GIVEN EXERCISE -
Copy every line below that contains the string "width". Case counts.

-- START OF PROVIDED RECORDS --

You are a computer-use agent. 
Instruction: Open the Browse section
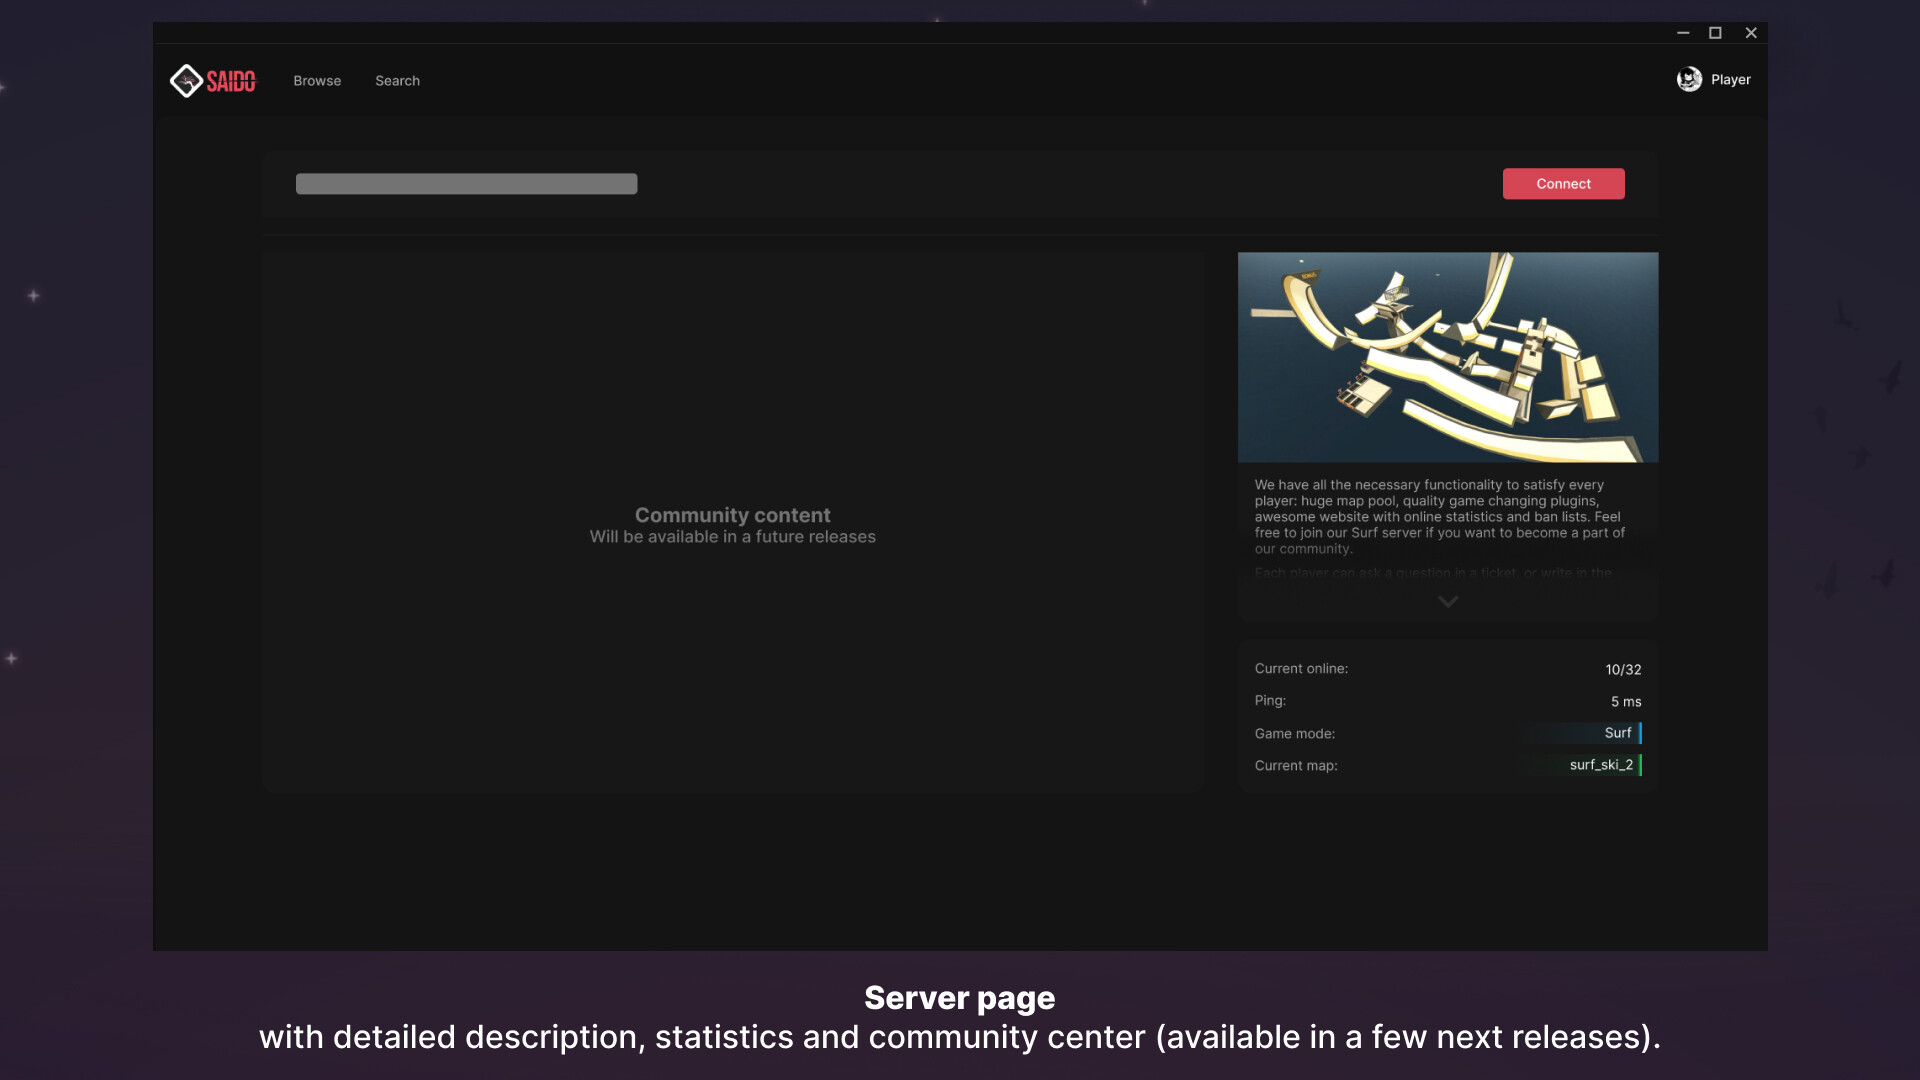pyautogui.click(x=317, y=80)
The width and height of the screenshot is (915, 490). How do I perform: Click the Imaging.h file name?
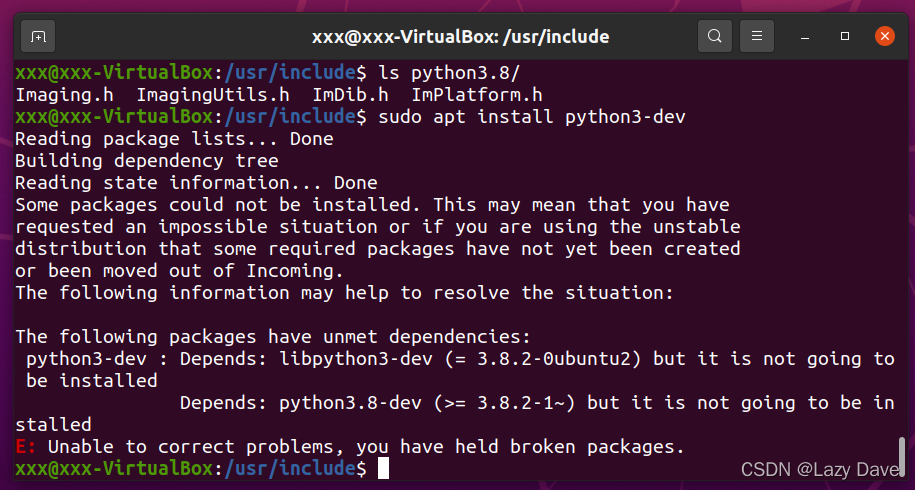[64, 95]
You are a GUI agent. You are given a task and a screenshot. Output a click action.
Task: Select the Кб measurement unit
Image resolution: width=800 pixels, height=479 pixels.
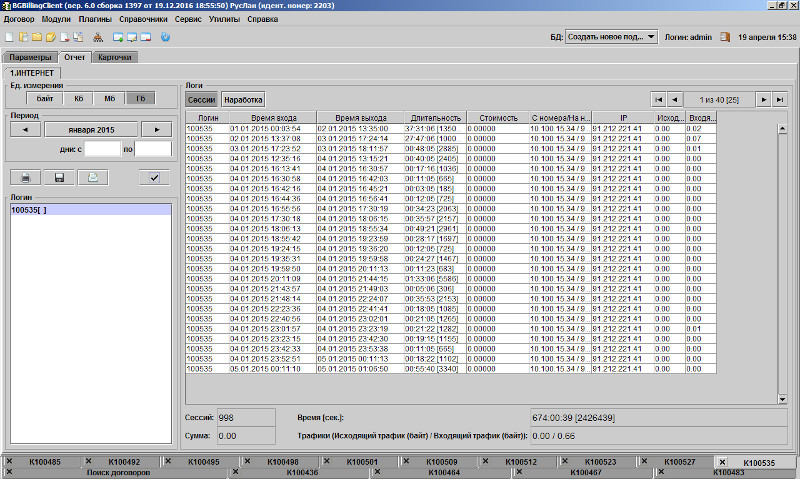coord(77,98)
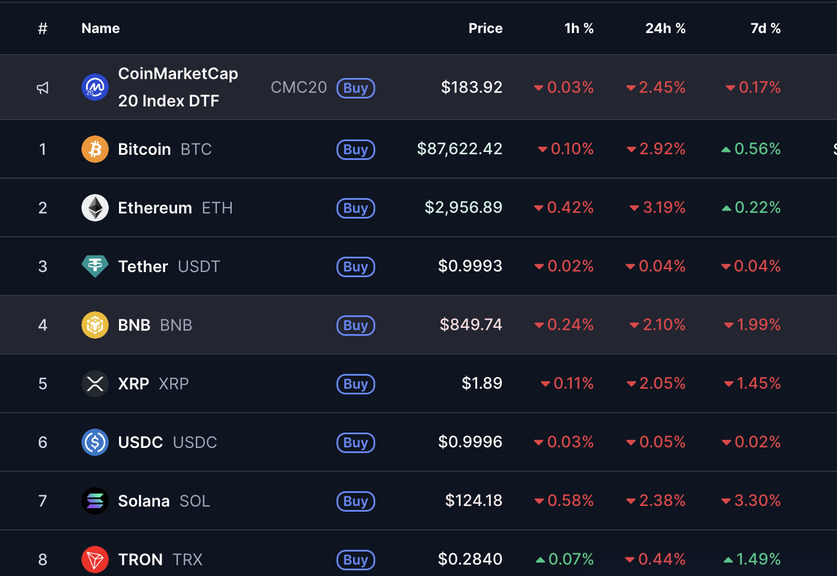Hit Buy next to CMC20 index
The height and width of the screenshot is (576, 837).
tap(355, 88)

-- END OF PROVIDED RECORDS --

FINISHED ANSWER -
The width and height of the screenshot is (915, 490). How do I perform: Click the Imaging.h file name?
Image resolution: width=800 pixels, height=479 pixels.
The height and width of the screenshot is (576, 837).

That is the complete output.